Penegasan Jalalain dapat mempertegas bahwa usaha untuk menyamakan semua perbedaan semua umat manusia adalah sebuah tindakan pelanggaran HAM. Ini juga menunjukkan bahwa dengan perbedaan manusia didorong untuk saling menolong dan bekerjasama. Karena itu, sikap menghargai atas perbedaan di antara manusia adalah sikap primordial yang tumbuh secara organik sejak Islam diserukan kepada umat manusia 1500 tahun yang lalu.             Islam menyadari bahwa mengakui perbedaan adalah sikap paling realistis. Hal ini ditegaskan dalam al-Qur'an Surat al-Baqarah: 272 "Bukan tugasmu (hai Rasul) memberi petunjuk kepada mereka. Tetapi Allahlah yang memberi petunjuk kepada siapapun yang kekehendaki-Nya". Ayat-ayat ini adalah prinsip HAM dalam beragama dan dalam menghormati perbedaan. Namun demikian, ayat ini menganjurkan agar setiap orang yang beriman harus tetap teguh tanpa harus terpengaruh oleh ajaran yang lain.             Selain prinsip HAM di atas, prinsip-prinsip lain yang bersifat menjunjung tinggi harkat dan martabat manusia adalah kritik Islam atas ketidakadilan, ketimpangan sosial, dan diskriminasi.

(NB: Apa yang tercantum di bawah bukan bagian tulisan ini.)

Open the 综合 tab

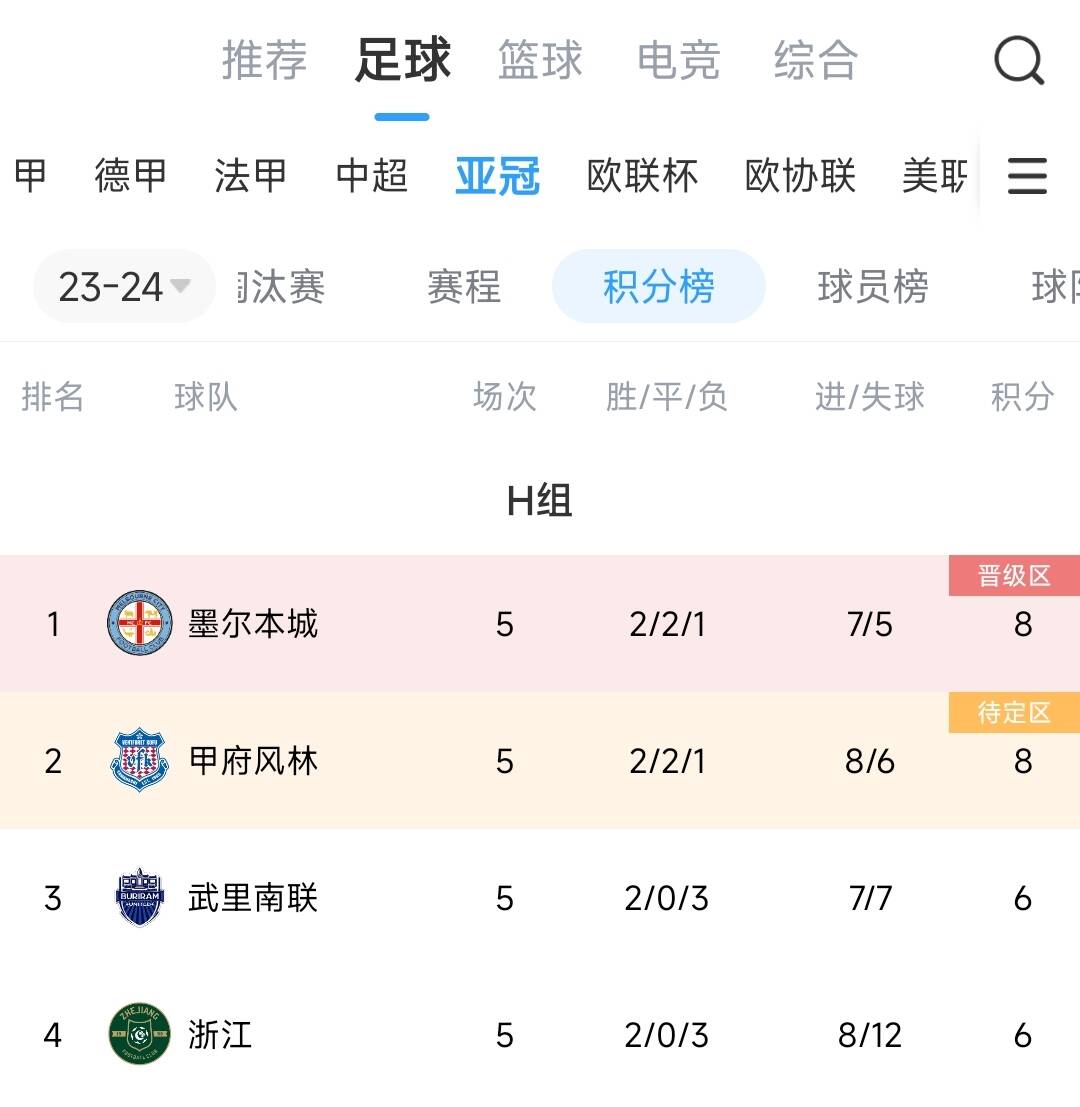click(815, 60)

Nilai-nilai ini adalah juga yang diperjuangkan oleh HAM. Sejak 1500 tahun yang lalu, al-Qur'an menyampaikan kritik ini seperti ketidakadilan ekonomi dalam pernyataan "kekayaan tidak boleh berputar di kalangan orang-orang kaya saja", QS, 59:7. Juga aturan zakat dalam QS 9:60 memperkuat bagaimana Islam peduli pada orang-orang tertindas yang perlu ditolong dan ditingkatkan harkat dan martabatnya. Melakukan pembiaran atas nasib orang-orang miskin dan terlantar adalah perbuatan melanggar agama dan HAM.             Selanjutnya, pada level sosial-politik al-Qur'an ingin menguatkan unit kekeluargaan paling dasar yang terdiri dari kedua orang tua, anak-anak, dan kakek-nenek. Unit keluarga adalah dasar keharmonisan di mana harkat manusia mulai ditegakkan. Karena itu al-Qur'an peduli pada aspek ini seperti diterangkan dalam QS, 2: 83, 4:36, 6:161, 17:23, 29:8, dan lain-lain. Karena itu, peningkatan harkat dan martabat manusia hanya bisa bermakna jika dikaitkan dengan aspek keadilan ekonomi, sosial, dan politik. Prinsip-prinsip al-Qur'an di atas mengatur sedemikian rupa sehingga hak-hak manusia tidak dilanggar baik dalam tingkat individu, keluarga, maupun masyarakat. Baik secara ekonomi, sosial, maupun politik.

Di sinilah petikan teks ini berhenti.